→ **Reading passage**:
□ □ □ □
Fig. 116. Mahárája of Patiála.

Phul was the sixth in descent from Baryám, a Sidhu Ját, to whom Bábar gave the Chaudhráyat of the wild territory to the south-west of Delhi, making him in effect a Lord of the Marches.

Tree showing relationship of the three Houses.

The century and more which elapsed between the grant and Phul's death in 1652 were filled with continual fighting with the Bhattís. Phul's second son Ráma obtained from the Governor of Sírhind the Chaudhráyat of the Jangal Des. When Ahmad Sháh defeated the Sikhs near Barnála in 1762, Ráma's son, Ála Singh, was one of his prisoners. He was a chief of such importance that his conqueror gave him the title of Rája and the right to coin money. But Ála Singh found it prudent to join next year in the capture of Sirhind. From the division of territory which followed the separate existence of the Phulkian States begins. The manner in which they came in 1809 under British protection has already been related. The Rája of Patiála was our ally in the Gurkha War in 1814, and received the Pinjaur tahsíl. The active loyalty displayed in 1857 was suitably rewarded by accessions of territory. The right of adoption was conferred, and special arrangements made to prevent lapse, if nevertheless the line in any state failed.

Area, 5412 sq. m. Cultd area, 4515 sq. m. Pop. 1,407,659; 40 p.c. H. 38 p.c. S. 22 p.c. M. Rev. Rs. 82,00,000 =£546,666.

Patiála occupies five-sevenths of the Phulkian inheritance The predominant agricultural tribe is the Játs, over three-fourths of whom are Sikhs. The cultivated area is four-fifths of the total area. Over one-fourth of the former is irrigated, 27 p.c. from wells, and the rest from the two canals. In an area extending with breaks from Simla to the Rájputána desert the variations of agriculture are of course extreme. The state is excellently served by railways.
□ □ □ □
→ **Instructions for the task**:
Reproduce the passage on Patiála word for word, starting at the words "Area, 5412 sq." and stopping after "served by railways.". You won't need the rows for this.
□ □ □ □
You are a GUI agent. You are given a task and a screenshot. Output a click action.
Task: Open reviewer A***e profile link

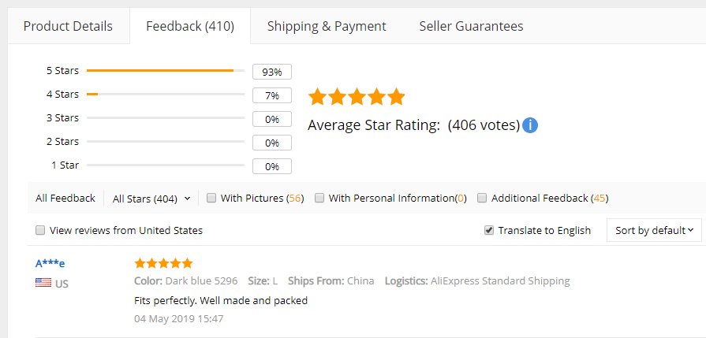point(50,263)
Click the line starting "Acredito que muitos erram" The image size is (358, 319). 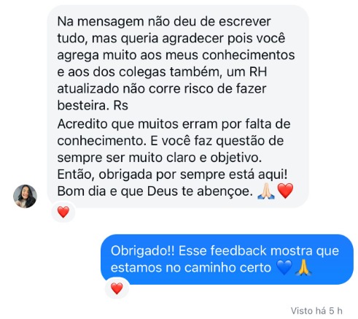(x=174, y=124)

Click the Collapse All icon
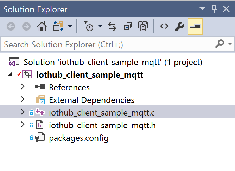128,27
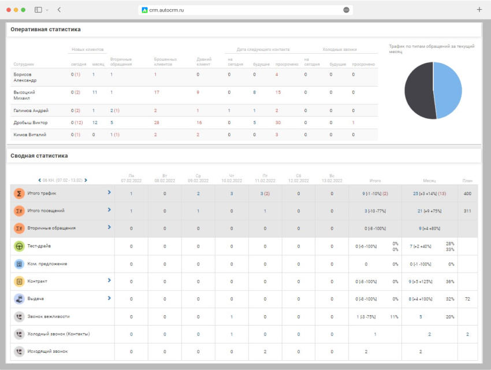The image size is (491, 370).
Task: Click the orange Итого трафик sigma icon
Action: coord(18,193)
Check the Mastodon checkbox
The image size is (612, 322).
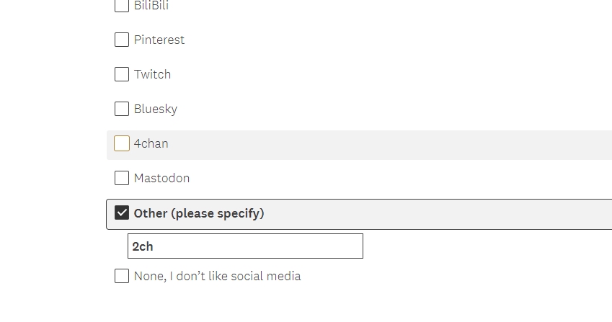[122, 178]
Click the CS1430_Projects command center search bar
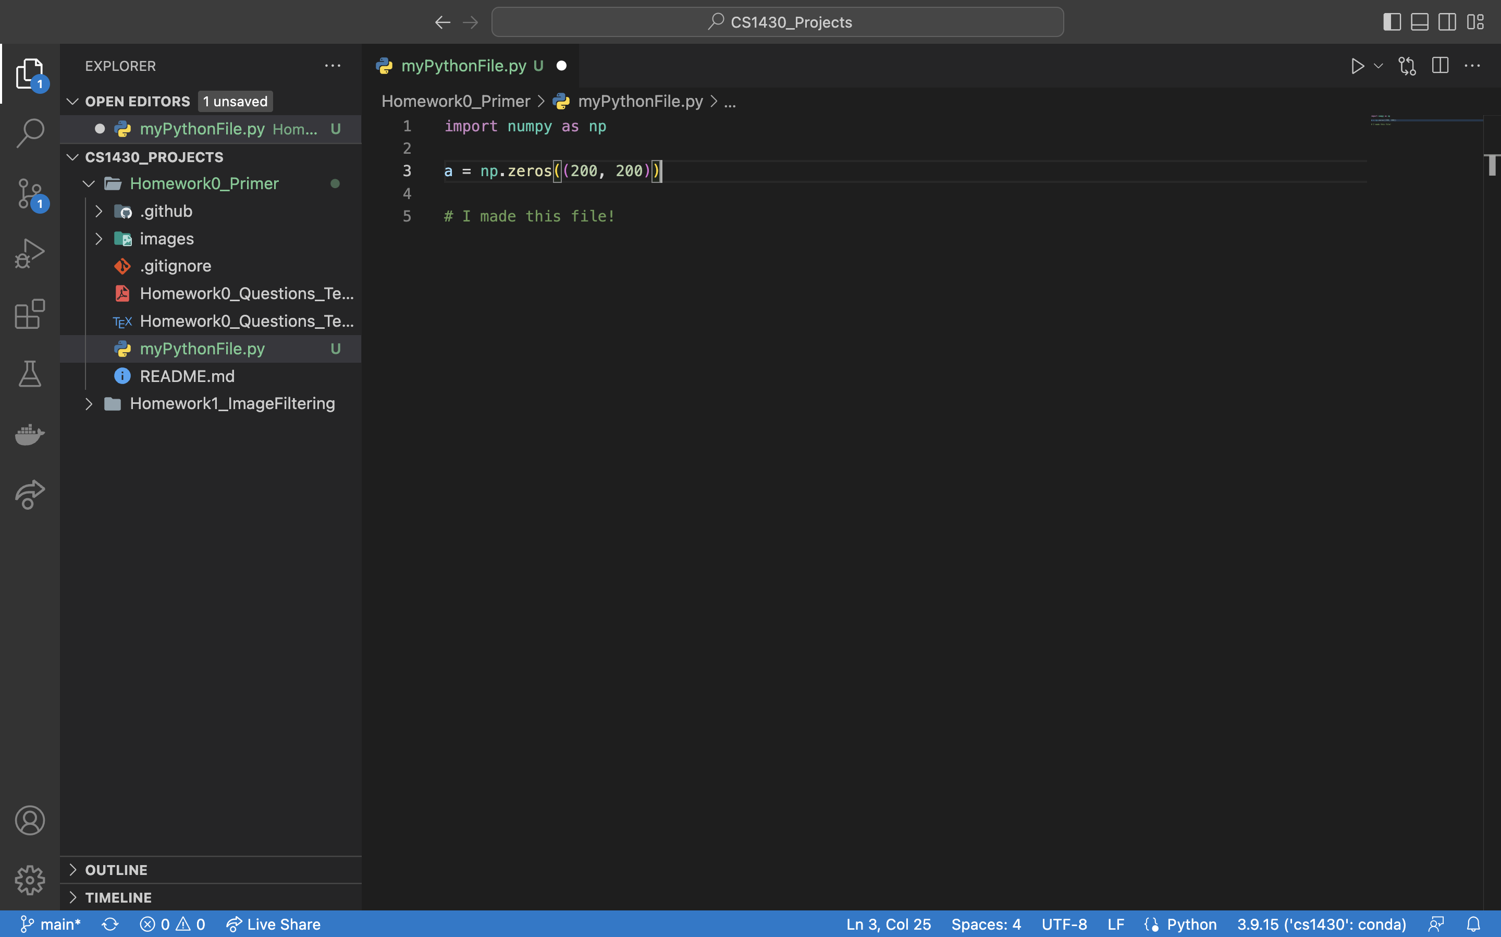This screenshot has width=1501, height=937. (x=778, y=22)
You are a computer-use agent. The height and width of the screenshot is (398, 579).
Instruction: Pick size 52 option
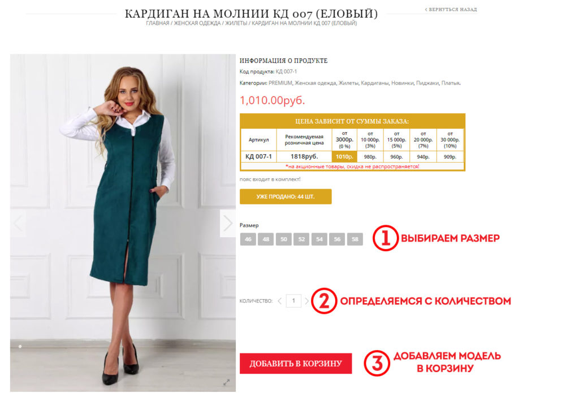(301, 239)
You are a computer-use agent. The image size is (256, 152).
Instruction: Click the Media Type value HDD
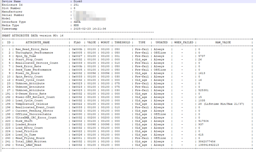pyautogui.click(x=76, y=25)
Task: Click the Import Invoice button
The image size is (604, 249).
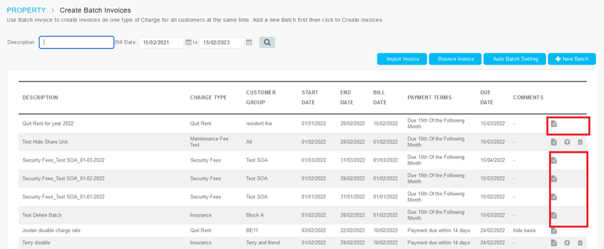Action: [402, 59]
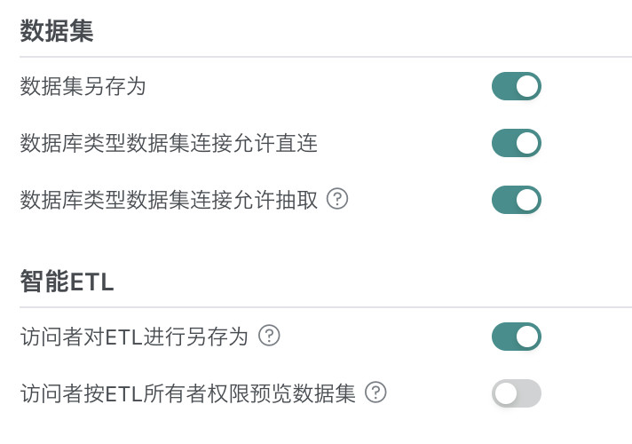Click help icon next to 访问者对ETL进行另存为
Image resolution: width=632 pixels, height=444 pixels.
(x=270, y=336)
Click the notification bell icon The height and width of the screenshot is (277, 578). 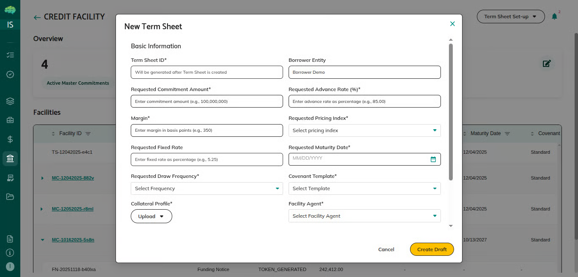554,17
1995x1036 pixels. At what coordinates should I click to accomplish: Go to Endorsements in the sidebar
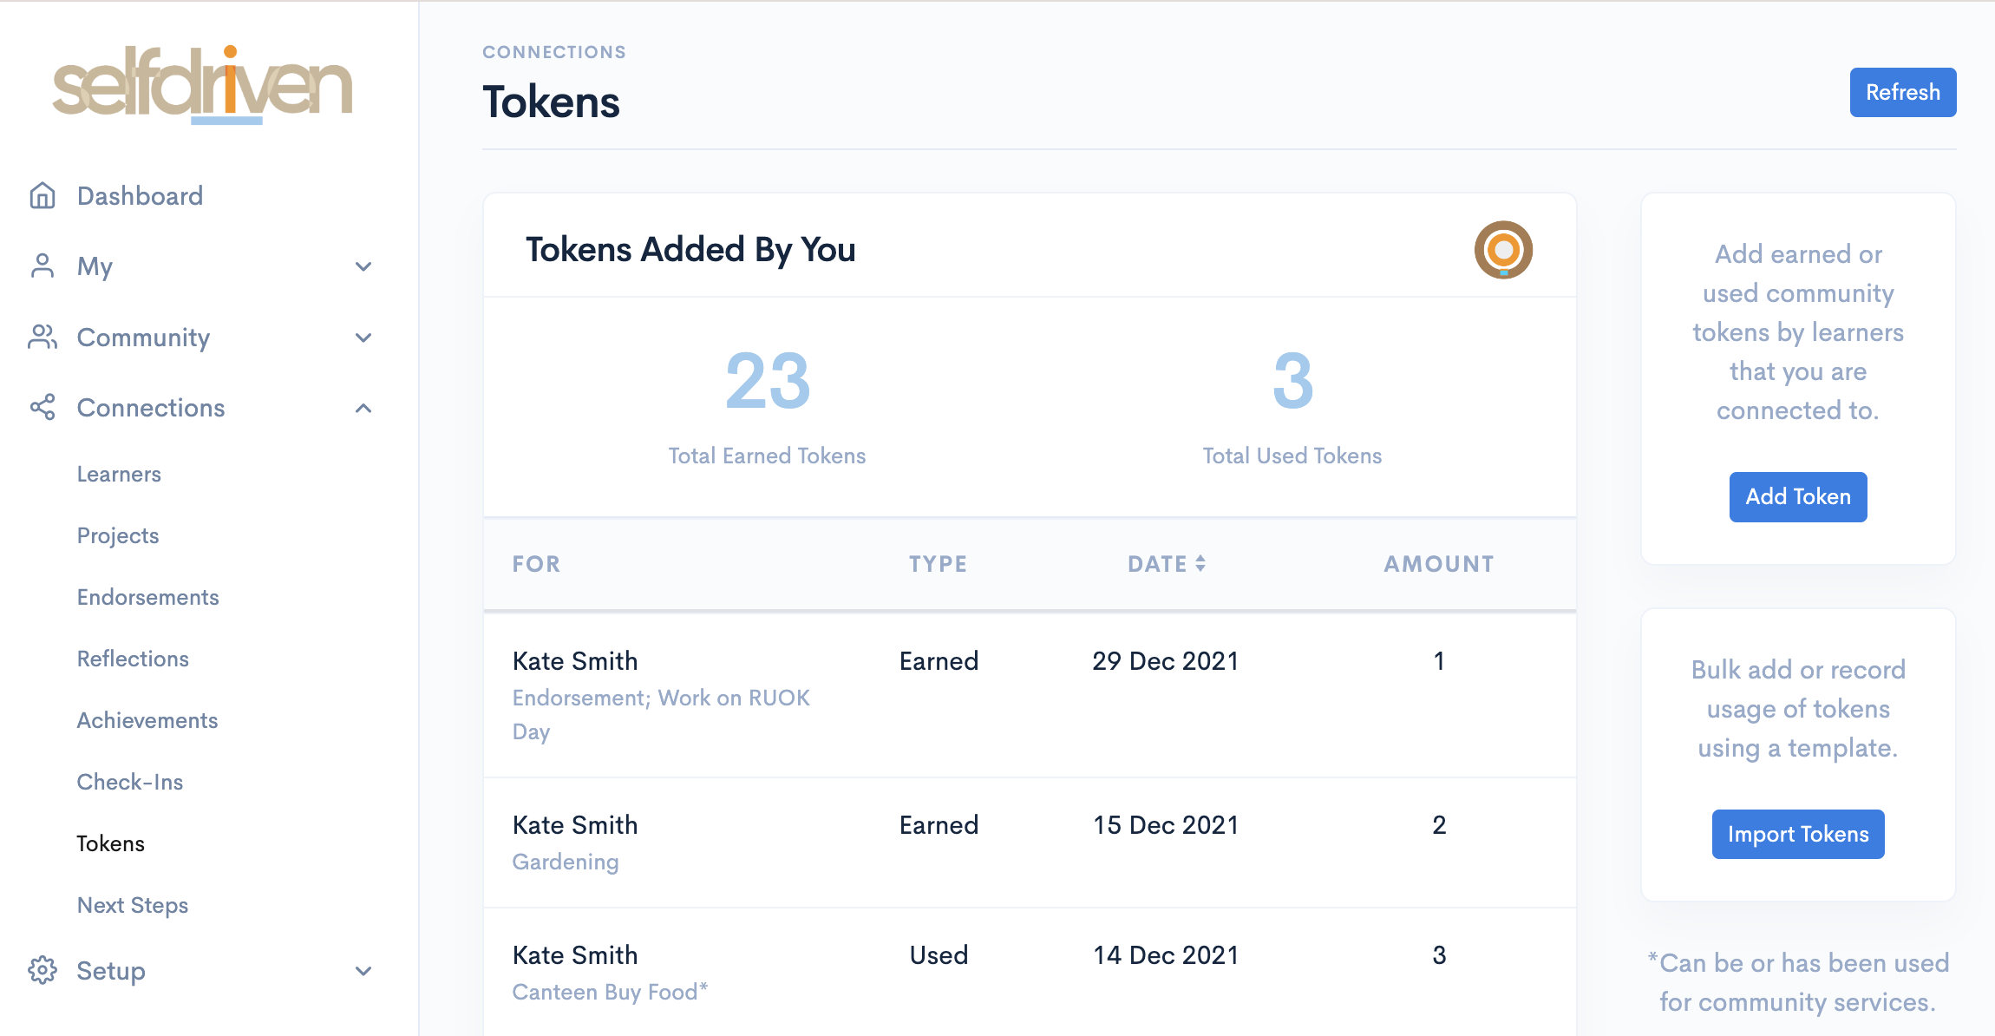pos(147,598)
□ □ □ □
→ **Answer to the problem**:
Area, 5412 sq. m. Cultd area, 4515 sq. m. Pop. 1,407,659; 40 p.c. H. 38 p.c. S. 22 p.c. M. Rev. Rs. 82,00,000 =£546,666.

Patiála occupies five-sevenths of the Phulkian inheritance The predominant agricultural tribe is the Játs, over three-fourths of whom are Sikhs. The cultivated area is four-fifths of the total area. Over one-fourth of the former is irrigated, 27 p.c. from wells, and the rest from the two canals. In an area extending with breaks from Simla to the Rájputána desert the variations of agriculture are of course extreme. The state is excellently served by railways.